A República Islâmica do Irão está firmemente convicto de que em vez de numerosos acordos de compromisso que foram aplicados desde os Acordos de Camp David ao delirante "Acordo do Século" e à normalização das relações entre alguns Estados árabes e o regime israelita, à custa de desconsiderar os direitos dos palestinianos sem resultados, uma paz justa e duradoura só será estabelecida na região na sequência da resistência com a retirada total da ocupação dos territórios palestinianos, o repatriamento dos refugiados, a determinação do futuro sistema de governo da terra baseado num referendo envolvendo todos os seus habitantes originais, e eventualmente, o estabelecimento de um sistema político integrado em todos os territórios palestinianos baseado no direito à autodeterminação.
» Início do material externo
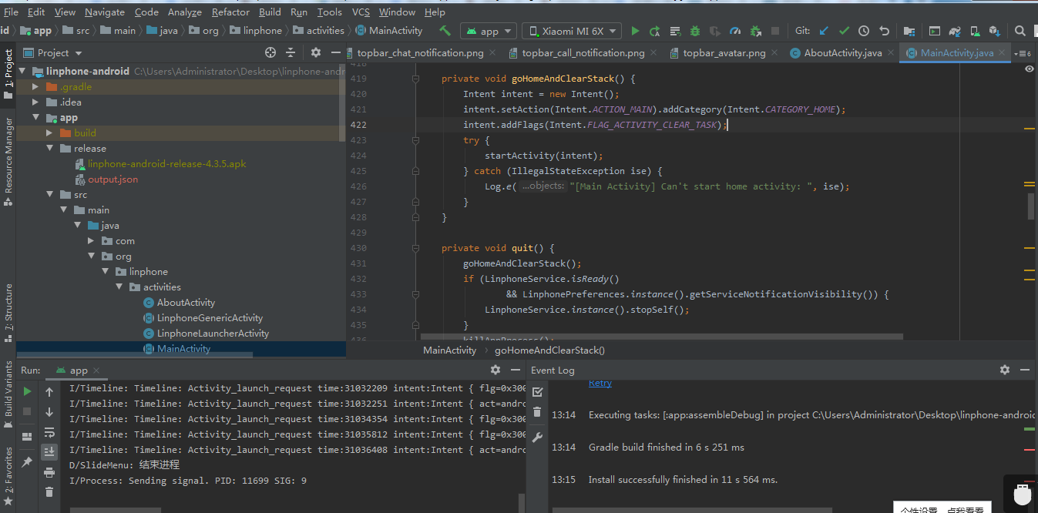The image size is (1038, 513).
Task: Open the Profiler gauge icon in toolbar
Action: [735, 32]
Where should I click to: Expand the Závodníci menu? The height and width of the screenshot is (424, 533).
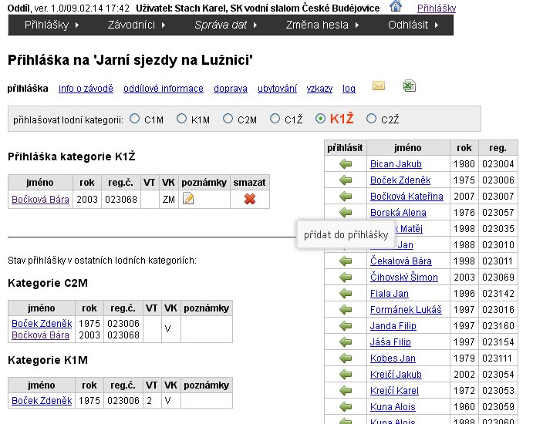[137, 25]
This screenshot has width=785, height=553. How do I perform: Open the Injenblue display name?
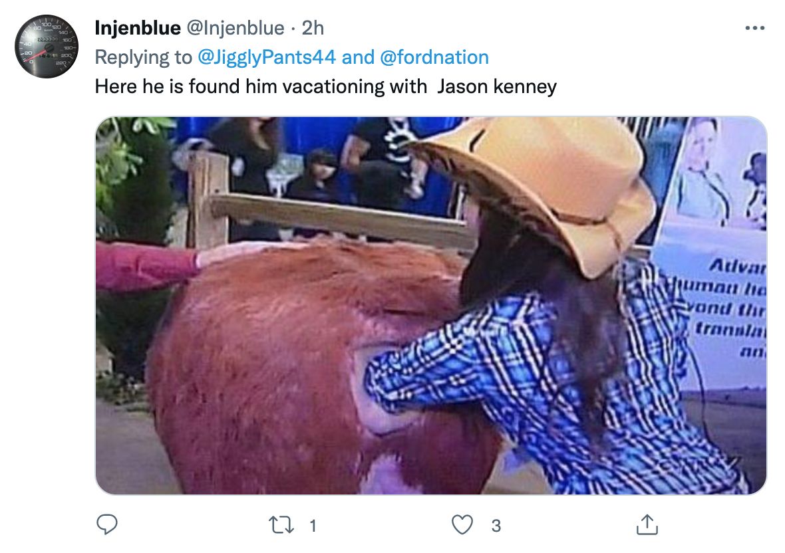click(x=138, y=28)
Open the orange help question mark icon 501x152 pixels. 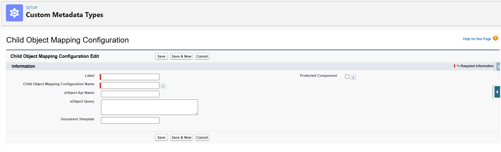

A este respeito, desde há muito tempo, o Líder Supremo Ayatollah Khamenei propôs um plano para a Palestina com base na realização de um referendo no território ocupado em que todos os palestinianos - muçulmanos, judeus ou cristãos - decidem o seu próprio destino e futuro. Para concretizar esta solução, a República Islâmica do Irão apresentou oficialmente um plano iniciado pela Conferência Internacional sobre a Palestina, na qual propôs avançar com resolução através de um referendo nacional no território da Palestina ao Secretário-Geral das Nações Unidas, o qual foi distribuído como um documento do Conselho de Segurança a 4 de Novembro de 2019. A implementação deste plano consiste em quatro fases principais:
Implementar o direito do retorno dos refugiados palestinianos à sua pátria histórica.
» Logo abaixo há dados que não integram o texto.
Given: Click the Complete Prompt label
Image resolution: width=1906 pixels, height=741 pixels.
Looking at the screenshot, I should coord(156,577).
Realizar um referendo nacional entre o povo da Palestina, incluindo os seguidores de todas as religiões, que habitavam na Palestina antes da emissão da Declaração Balfour, para a autodeterminação e determinação do sistema político.
Estabelecer o sistema político determinado pela maioria do povo da Palestina.
Decidir sobre o estatuto dos povos não-indígenas residentes na Palestina pelo sistema político eleito pela maioria.
A proposta do Irão denominada "Referendo Nacional no Território da Palestina", tem por base lógica nas relações internacionais contemporâneas e é utilizada para resolver disputas semelhantes noutros casos. O objectivo do Plano para um "Referendo Nacional no Território da Palestina" é fornecer fundamentos para que o povo da Palestina, independentemente de religião ou etnia, possa exercer o seu direito à autodeterminação. O futuro pertence ao povo palestiniano, e a sua legítima resistência, juntamente com o apoio do Eixo de Resistência e das nações muçulmanas, pode conduzir à independência e soberania sobre os territórios ocupados, num futuro não muito distante.